[Records drawn from a dataset]
□ □ □ □ □ □ □

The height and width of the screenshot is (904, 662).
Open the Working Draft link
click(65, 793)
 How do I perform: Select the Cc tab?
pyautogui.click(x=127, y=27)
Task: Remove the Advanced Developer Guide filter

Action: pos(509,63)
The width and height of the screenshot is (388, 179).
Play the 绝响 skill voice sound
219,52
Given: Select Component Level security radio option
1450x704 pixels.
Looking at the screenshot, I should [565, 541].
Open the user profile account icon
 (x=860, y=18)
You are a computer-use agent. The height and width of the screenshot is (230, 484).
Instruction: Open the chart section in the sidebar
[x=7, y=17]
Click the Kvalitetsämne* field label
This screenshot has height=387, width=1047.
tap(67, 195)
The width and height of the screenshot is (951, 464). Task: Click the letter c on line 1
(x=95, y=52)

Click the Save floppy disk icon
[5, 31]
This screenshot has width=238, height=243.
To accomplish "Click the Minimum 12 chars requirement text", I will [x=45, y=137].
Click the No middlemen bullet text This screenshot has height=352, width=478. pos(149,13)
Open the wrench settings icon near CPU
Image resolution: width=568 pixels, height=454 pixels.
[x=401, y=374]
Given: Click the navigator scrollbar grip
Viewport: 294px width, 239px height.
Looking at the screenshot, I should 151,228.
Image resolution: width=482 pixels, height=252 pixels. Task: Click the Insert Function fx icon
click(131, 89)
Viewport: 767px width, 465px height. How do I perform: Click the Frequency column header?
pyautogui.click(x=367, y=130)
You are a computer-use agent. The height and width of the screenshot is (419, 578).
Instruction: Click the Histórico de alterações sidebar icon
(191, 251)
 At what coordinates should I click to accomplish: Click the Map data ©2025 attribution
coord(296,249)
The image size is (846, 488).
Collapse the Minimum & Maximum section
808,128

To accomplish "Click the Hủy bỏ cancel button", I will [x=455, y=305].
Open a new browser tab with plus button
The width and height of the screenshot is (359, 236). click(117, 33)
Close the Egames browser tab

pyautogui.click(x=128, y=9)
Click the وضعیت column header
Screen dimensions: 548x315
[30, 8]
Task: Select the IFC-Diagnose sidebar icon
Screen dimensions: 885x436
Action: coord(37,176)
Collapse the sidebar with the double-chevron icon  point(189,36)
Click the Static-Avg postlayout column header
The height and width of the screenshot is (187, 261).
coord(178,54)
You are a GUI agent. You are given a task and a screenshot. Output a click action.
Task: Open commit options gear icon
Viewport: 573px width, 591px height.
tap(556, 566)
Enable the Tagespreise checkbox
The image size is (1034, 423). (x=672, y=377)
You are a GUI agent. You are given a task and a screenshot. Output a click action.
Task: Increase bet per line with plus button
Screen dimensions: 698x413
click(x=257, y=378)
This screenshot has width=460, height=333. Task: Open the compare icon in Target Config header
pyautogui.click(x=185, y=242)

□ □ □ □ □ □ □

Task goal:
You are asked to copy all of the entries above exactly.

Task answer:
The height and width of the screenshot is (904, 662).
Open the Working Draft link
click(65, 793)
 How do I perform: Select the Cc tab?
pyautogui.click(x=127, y=27)
Task: Remove the Advanced Developer Guide filter

Action: pos(509,63)
The width and height of the screenshot is (388, 179).
Play the 绝响 skill voice sound
219,52
Given: Select Component Level security radio option
1450x704 pixels.
Looking at the screenshot, I should [565, 541].
Open the user profile account icon
 (x=860, y=18)
You are a computer-use agent. The height and width of the screenshot is (230, 484).
Instruction: Open the chart section in the sidebar
[x=7, y=17]
Click the Kvalitetsämne* field label
This screenshot has height=387, width=1047.
tap(67, 195)
The width and height of the screenshot is (951, 464). Task: Click the letter c on line 1
(x=95, y=52)

Click the Save floppy disk icon
[5, 31]
This screenshot has width=238, height=243.
To accomplish "Click the Minimum 12 chars requirement text", I will [x=45, y=137].
Click the No middlemen bullet text This screenshot has height=352, width=478. pos(149,13)
Open the wrench settings icon near CPU
Image resolution: width=568 pixels, height=454 pixels.
[x=401, y=374]
Given: Click the navigator scrollbar grip
Viewport: 294px width, 239px height.
Looking at the screenshot, I should 151,228.
Image resolution: width=482 pixels, height=252 pixels. Task: Click the Insert Function fx icon
click(131, 89)
Viewport: 767px width, 465px height. How do I perform: Click the Frequency column header?
pyautogui.click(x=367, y=130)
You are a computer-use agent. The height and width of the screenshot is (419, 578).
Instruction: Click the Histórico de alterações sidebar icon
(191, 251)
 At what coordinates should I click to accomplish: Click the Map data ©2025 attribution
coord(296,249)
The image size is (846, 488).
Collapse the Minimum & Maximum section
808,128

To accomplish "Click the Hủy bỏ cancel button", I will [x=455, y=305].
Open a new browser tab with plus button
The width and height of the screenshot is (359, 236). click(117, 33)
Close the Egames browser tab

pyautogui.click(x=128, y=9)
Click the وضعیت column header
Screen dimensions: 548x315
[30, 8]
Task: Select the IFC-Diagnose sidebar icon
Screen dimensions: 885x436
Action: coord(37,176)
Collapse the sidebar with the double-chevron icon  point(189,36)
Click the Static-Avg postlayout column header
The height and width of the screenshot is (187, 261).
coord(178,54)
You are a GUI agent. You are given a task and a screenshot. Output a click action.
Task: Open commit options gear icon
Viewport: 573px width, 591px height.
tap(556, 566)
Enable the Tagespreise checkbox
The image size is (1034, 423). (x=672, y=377)
You are a GUI agent. You are given a task and a screenshot. Output a click action.
Task: Increase bet per line with plus button
Screen dimensions: 698x413
click(x=257, y=378)
This screenshot has width=460, height=333. Task: Open the compare icon in Target Config header
pyautogui.click(x=185, y=242)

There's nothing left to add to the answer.